PROBLEM STATEMENT. Starting at the first line of the entries below, restate each line exactly until you reach the line with "Task: Open the Playtech provider link", and print that one too. Leave the pictures out and stop there.

[Saved entries]
● ● ● ●

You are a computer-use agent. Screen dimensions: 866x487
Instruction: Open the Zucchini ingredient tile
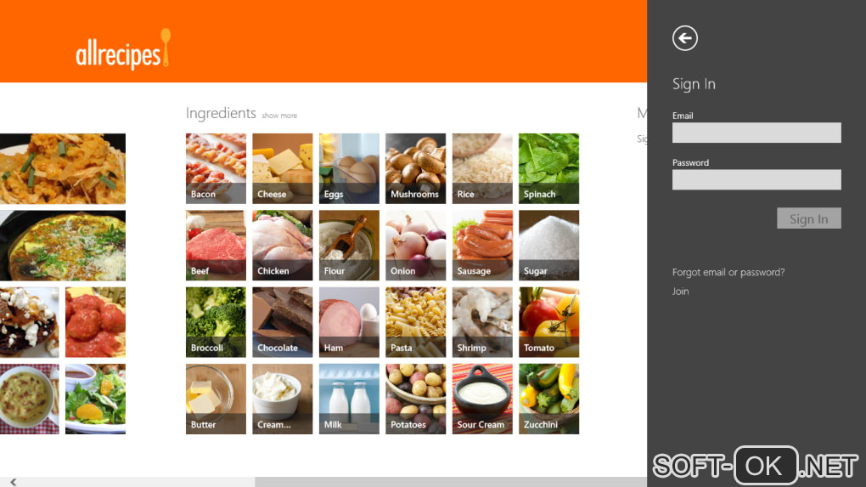click(548, 399)
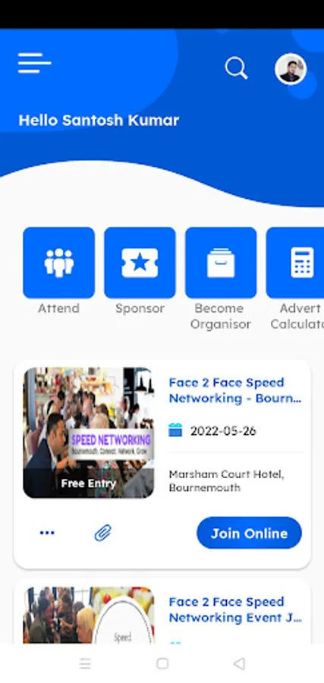The width and height of the screenshot is (324, 683).
Task: Select the Attend people icon
Action: pos(58,263)
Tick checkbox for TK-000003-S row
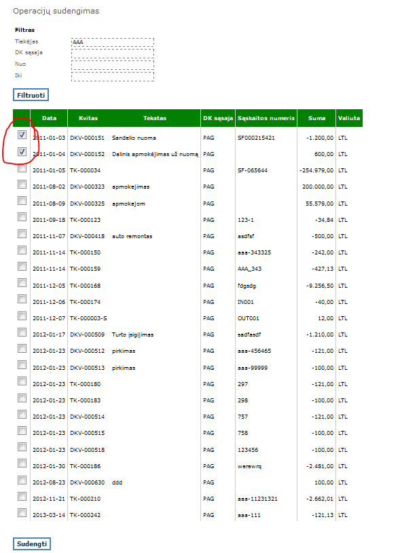The image size is (400, 553). (22, 316)
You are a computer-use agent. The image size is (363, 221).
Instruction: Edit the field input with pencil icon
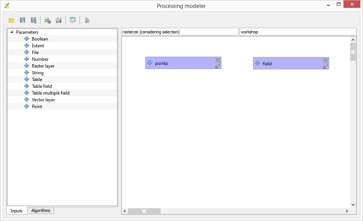[x=325, y=66]
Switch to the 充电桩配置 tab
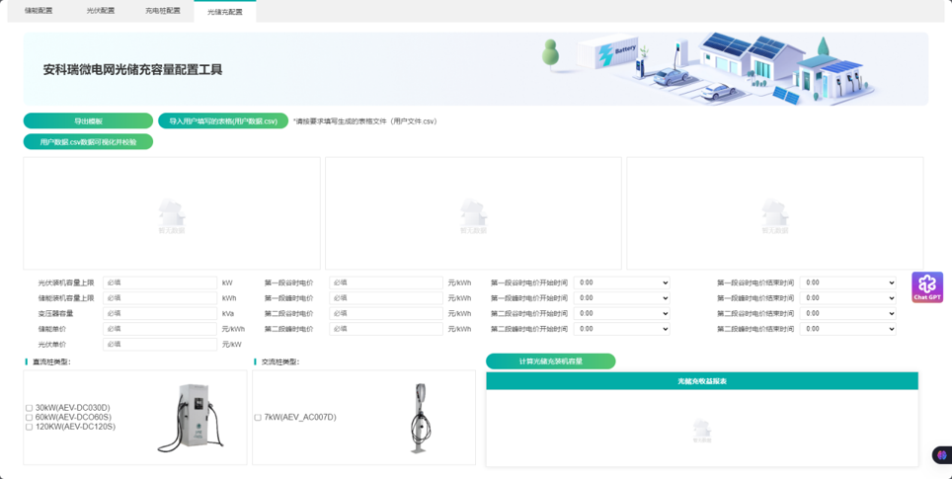Image resolution: width=952 pixels, height=480 pixels. 162,11
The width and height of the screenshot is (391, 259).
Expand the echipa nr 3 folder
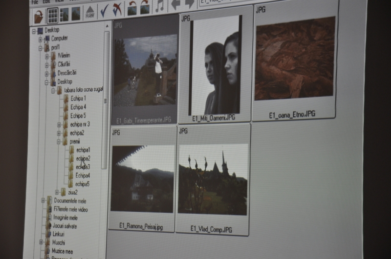point(59,125)
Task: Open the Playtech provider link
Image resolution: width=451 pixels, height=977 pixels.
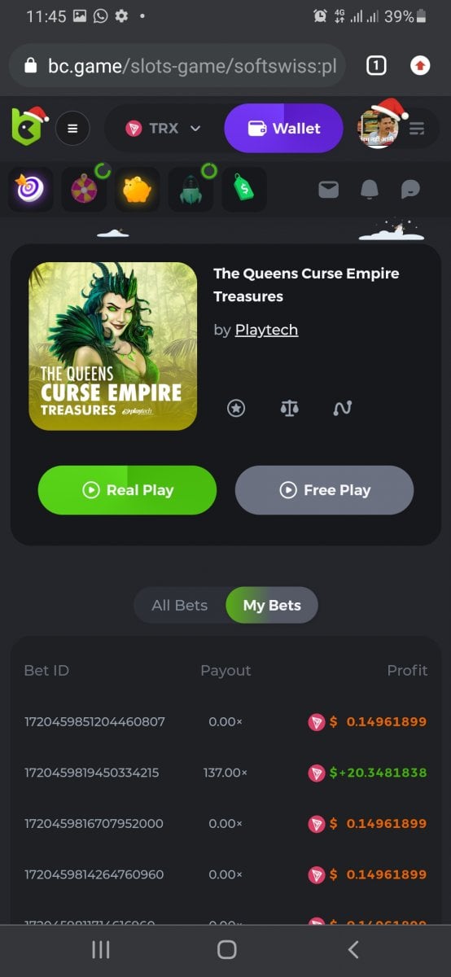Action: (x=266, y=330)
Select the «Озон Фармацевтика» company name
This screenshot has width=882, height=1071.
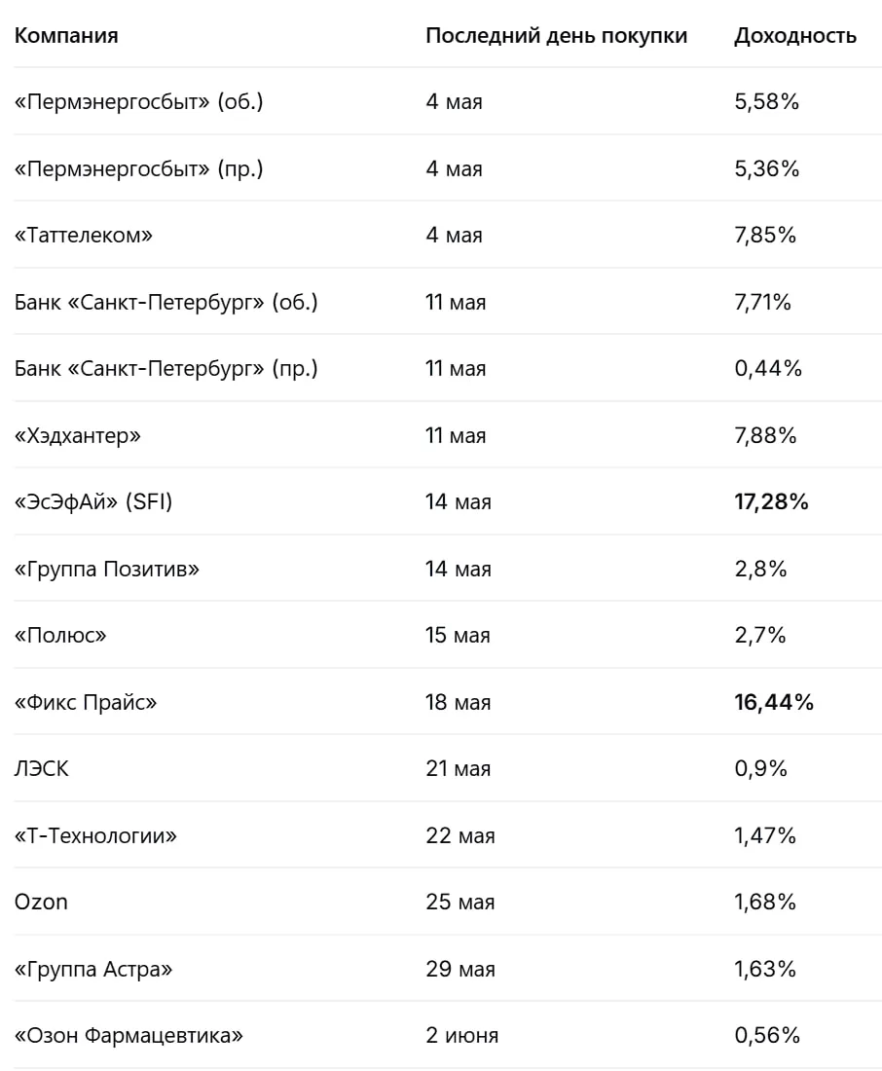(129, 1036)
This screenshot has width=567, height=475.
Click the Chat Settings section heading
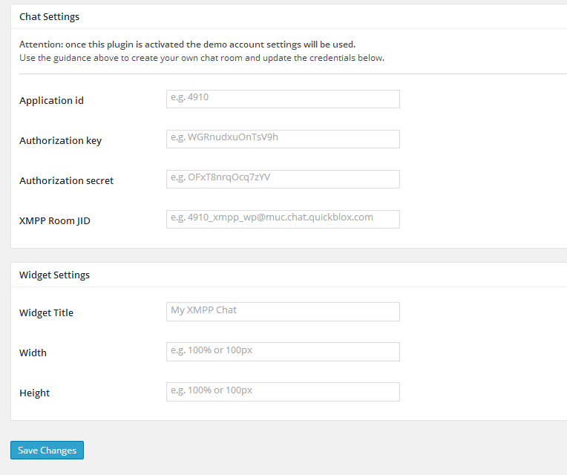point(49,16)
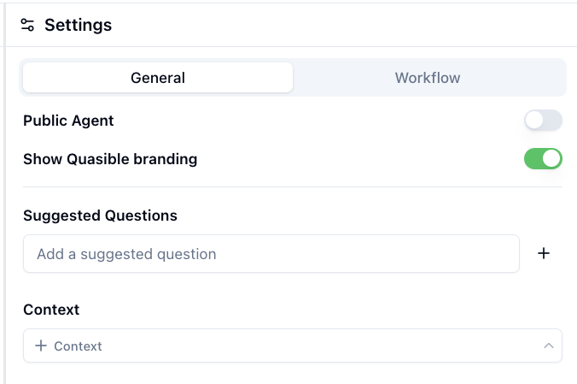Click the plus icon inside the Context field
The width and height of the screenshot is (577, 384).
[41, 346]
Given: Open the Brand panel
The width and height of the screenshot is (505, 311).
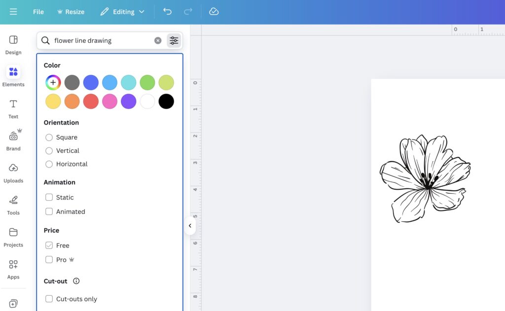Looking at the screenshot, I should click(x=13, y=139).

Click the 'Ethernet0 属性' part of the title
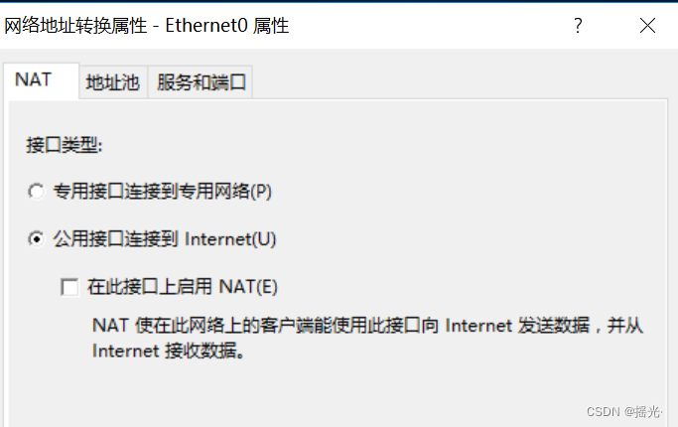click(x=227, y=26)
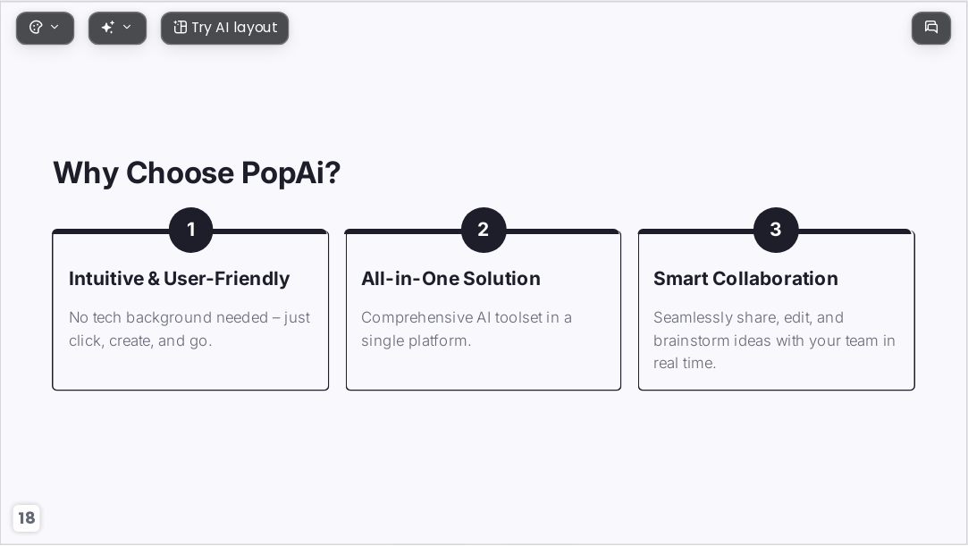Click the slide number 18 badge
The height and width of the screenshot is (546, 968).
click(27, 517)
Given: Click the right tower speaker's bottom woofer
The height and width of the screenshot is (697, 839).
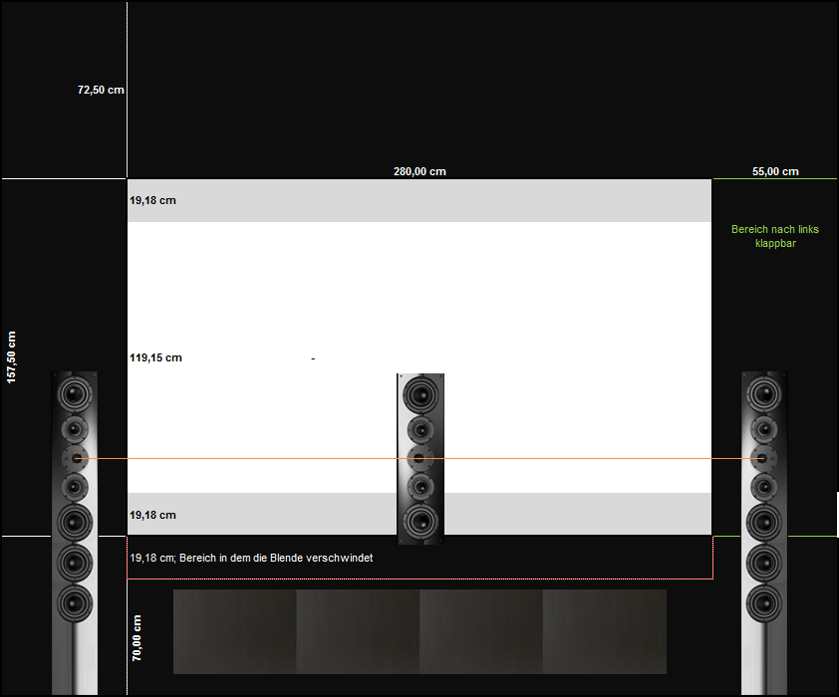Looking at the screenshot, I should (x=764, y=602).
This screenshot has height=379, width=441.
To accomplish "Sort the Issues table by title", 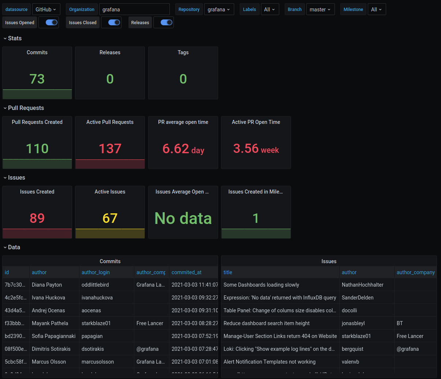I will point(228,272).
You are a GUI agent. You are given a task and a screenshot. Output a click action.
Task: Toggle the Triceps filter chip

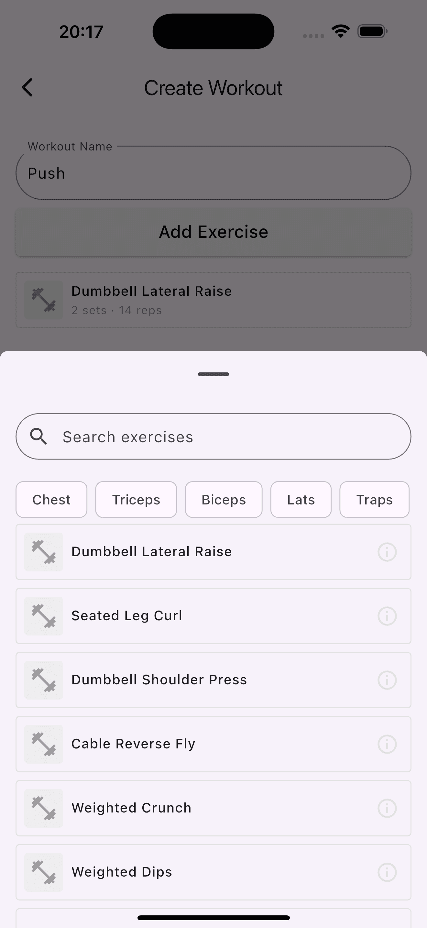(136, 500)
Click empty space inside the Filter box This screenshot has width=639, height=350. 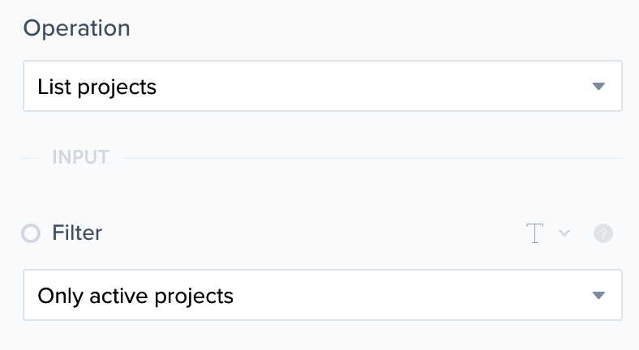pos(405,296)
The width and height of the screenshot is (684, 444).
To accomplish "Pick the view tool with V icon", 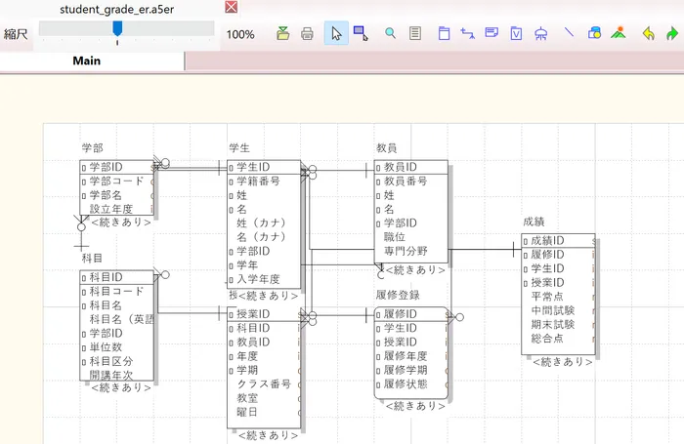I will click(x=516, y=33).
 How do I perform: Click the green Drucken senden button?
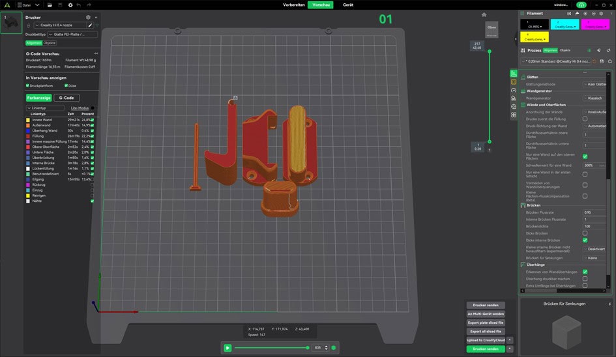click(486, 349)
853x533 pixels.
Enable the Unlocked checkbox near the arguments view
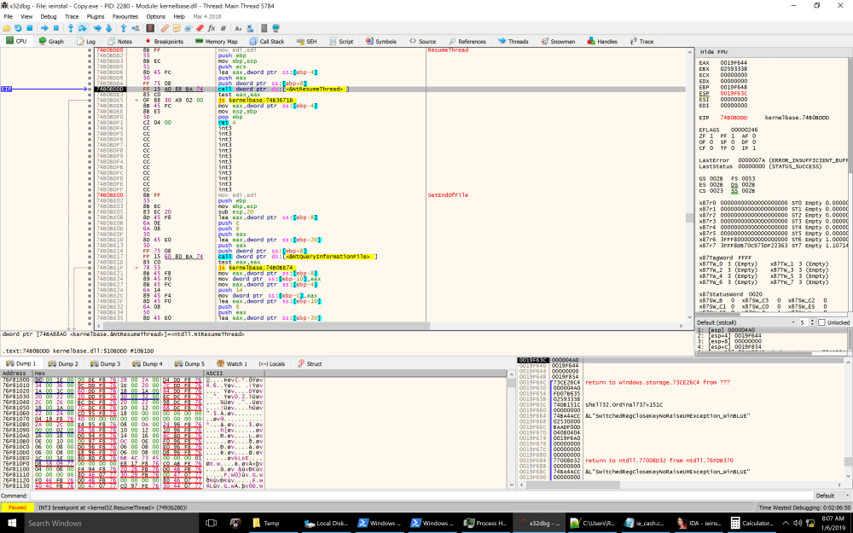pyautogui.click(x=822, y=322)
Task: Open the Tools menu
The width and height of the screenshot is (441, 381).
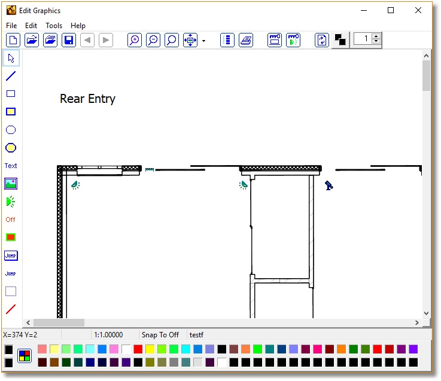Action: pyautogui.click(x=54, y=26)
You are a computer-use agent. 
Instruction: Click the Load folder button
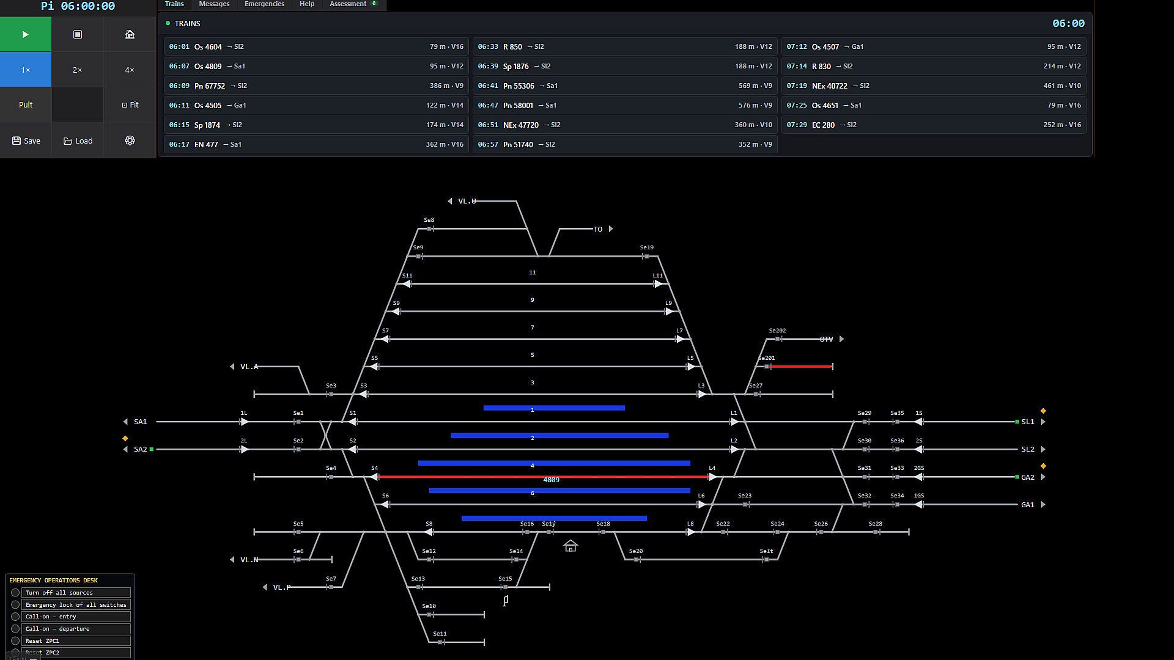click(78, 141)
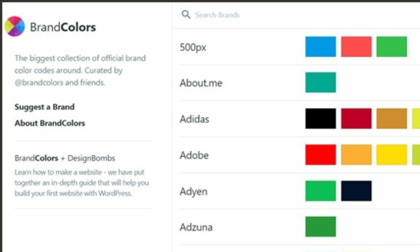Screen dimensions: 420x252
Task: Choose the yellow Adobe color swatch
Action: pyautogui.click(x=392, y=155)
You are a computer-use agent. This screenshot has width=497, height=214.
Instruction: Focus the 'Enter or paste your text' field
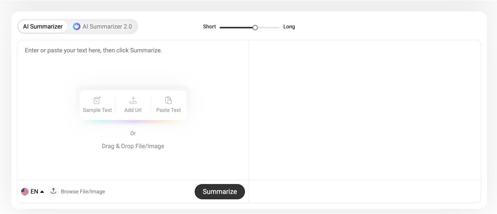click(x=93, y=51)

● ● ● ●

PROBLEM SOLUTION.
You are a computer-use agent. Screen dimensions: 866x487
Instruction: Open the Zucchini ingredient tile
click(548, 399)
The width and height of the screenshot is (324, 683).
Task: Select the Attend people icon
Action: pos(58,263)
Tick checkbox for TK-000003-S row
The image size is (400, 553). (22, 316)
You are a computer-use agent. The image size is (363, 221).
Instruction: Edit the field input with pencil icon
[x=325, y=66]
Switch to the 充电桩配置 tab
Image resolution: width=952 pixels, height=480 pixels. 162,11
The width and height of the screenshot is (391, 259).
Expand the echipa nr 3 folder
point(59,125)
Task: Open the Playtech provider link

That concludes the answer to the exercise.